JD responded that it could. Eileen mentioned, as she being Past-President of the National Direct Student Loan Coalition, the group had asked the Department of Education about increased DL capacity and the Department concluded that DL could withstand 50% of current FFELP volume, and within a couple of years, 100%.

During the FFELP and DL conversations, JD also noted Senator Kennedy's high regard of the ethical practice and business approach of MEFA and ASA.

V. Tony started the discussion on the loan auction and the idea that it would start as a pilot program for parent PLUS. While we know that it is a pilot effort, we have concerns. Bernie and other MASFAA representatives raised the following issues:

  1. Why will two lenders be chosen and not three (current bills are recommending a minimum of three lenders on preferred lists)?
  2. Will the auction idea benefit students?
  3. Where does DL stand in all of this and can it be one of the choices that students have?
  4. Is the department’s assessment of greater capacity realistic?
  5. What will happen if lenders are driven from the program? Auction seems to favor large lenders.
  6. Will the student choose from two lenders in his/her state of residence or the state in which the college is located?
  7. The time-line does not appear to allow realistically for evaluation.

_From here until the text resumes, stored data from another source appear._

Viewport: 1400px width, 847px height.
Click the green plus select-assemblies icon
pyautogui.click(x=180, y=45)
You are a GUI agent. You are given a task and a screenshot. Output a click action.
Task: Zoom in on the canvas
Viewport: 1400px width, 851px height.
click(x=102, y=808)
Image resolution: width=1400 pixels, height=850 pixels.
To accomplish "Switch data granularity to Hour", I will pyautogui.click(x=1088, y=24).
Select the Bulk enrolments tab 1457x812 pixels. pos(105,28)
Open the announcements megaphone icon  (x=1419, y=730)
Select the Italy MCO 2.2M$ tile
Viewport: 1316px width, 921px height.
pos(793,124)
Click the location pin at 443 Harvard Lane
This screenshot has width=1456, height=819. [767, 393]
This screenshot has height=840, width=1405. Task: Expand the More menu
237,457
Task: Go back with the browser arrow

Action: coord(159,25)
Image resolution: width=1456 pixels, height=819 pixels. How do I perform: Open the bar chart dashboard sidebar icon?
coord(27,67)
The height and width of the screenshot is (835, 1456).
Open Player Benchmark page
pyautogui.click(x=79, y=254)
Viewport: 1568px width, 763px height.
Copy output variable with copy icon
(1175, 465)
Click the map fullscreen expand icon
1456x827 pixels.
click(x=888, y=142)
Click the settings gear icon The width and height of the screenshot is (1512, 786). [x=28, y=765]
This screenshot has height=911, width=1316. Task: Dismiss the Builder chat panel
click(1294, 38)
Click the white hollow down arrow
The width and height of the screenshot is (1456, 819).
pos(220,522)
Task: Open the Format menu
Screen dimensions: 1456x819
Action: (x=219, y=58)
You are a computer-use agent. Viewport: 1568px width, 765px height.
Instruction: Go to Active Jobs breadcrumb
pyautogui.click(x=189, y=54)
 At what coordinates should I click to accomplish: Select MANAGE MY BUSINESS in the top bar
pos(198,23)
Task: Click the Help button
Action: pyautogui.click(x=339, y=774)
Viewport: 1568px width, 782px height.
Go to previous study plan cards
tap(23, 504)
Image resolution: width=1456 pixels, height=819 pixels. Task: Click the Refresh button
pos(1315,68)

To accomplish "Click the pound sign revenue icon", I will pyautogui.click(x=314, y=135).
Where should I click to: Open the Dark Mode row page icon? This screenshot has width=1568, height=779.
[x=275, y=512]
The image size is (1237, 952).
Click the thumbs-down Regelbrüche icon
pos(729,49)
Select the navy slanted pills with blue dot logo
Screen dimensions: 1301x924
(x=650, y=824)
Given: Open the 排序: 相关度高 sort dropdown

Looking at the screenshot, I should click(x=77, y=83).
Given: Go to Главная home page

JD appreciates our concerns and is open to suggestions. He stated that the process that reached the auction conclusion was bipartisan and took two months to negotiate and work out. There is much consensus in the Senate. Senators were concerned about state-based non-profits, and now these lenders can match a winning bid. In general, lenders are all thought to be over-subsidized. From the 1970s on, subsidies have decreased while profits have increased. The auction concept is one used by the government in other areas, and it is a tested mechanism for saving tax-payer dollars. CBO estimates that 2 billion could be saved on the parent PLUS over 5 years ($400,000,000 per year).

Other questions/concerns:

  • Would it be possible to have a 6 month grace period on the Grad PLUS?
  • On the account maintenance fee, consideration should be given to guaranty agencies with large numbers of private colleges and graduate schools in their clientele. The larger the loan, the more advising a borrower needs.
  • Advising is important in avoiding direct-to-consumer issues.
  • Colleges with institutional need-based loans (usually those who also fund institutional need when it is higher than federal need) are not alternative lenders and should not be lumped in with them in any legislation about alternative loans.
  • The goal of simplicity needs to be balanced by the realities of the aid population. For example, students with negative AGIs are not in the same boat as students with genuinely low earned incomes. When students such as those with negative incomes receive large amounts of federal aid, the credibility of the aid system is undermined, and other students who should receive more federal dollars cannot do so. Simplicity should not become simplistic.
  • Regarding the Brown amendment (a federal alternative loan proposal), is that a viable concept? If yes, could it be considered to provide an option to the private loan market?

According to JD, this reauthorization sought to clean up ethics and the excess subsidies going to lenders. The next reauthorization might be the place to test out a bolder framework for federal aid.

One final note, MASFAA officially extended an invitation to JD to present at the annual MASFAA conference (November 7-9). JD mentioned that if his scheduled permitted, he would try to speak at the conference.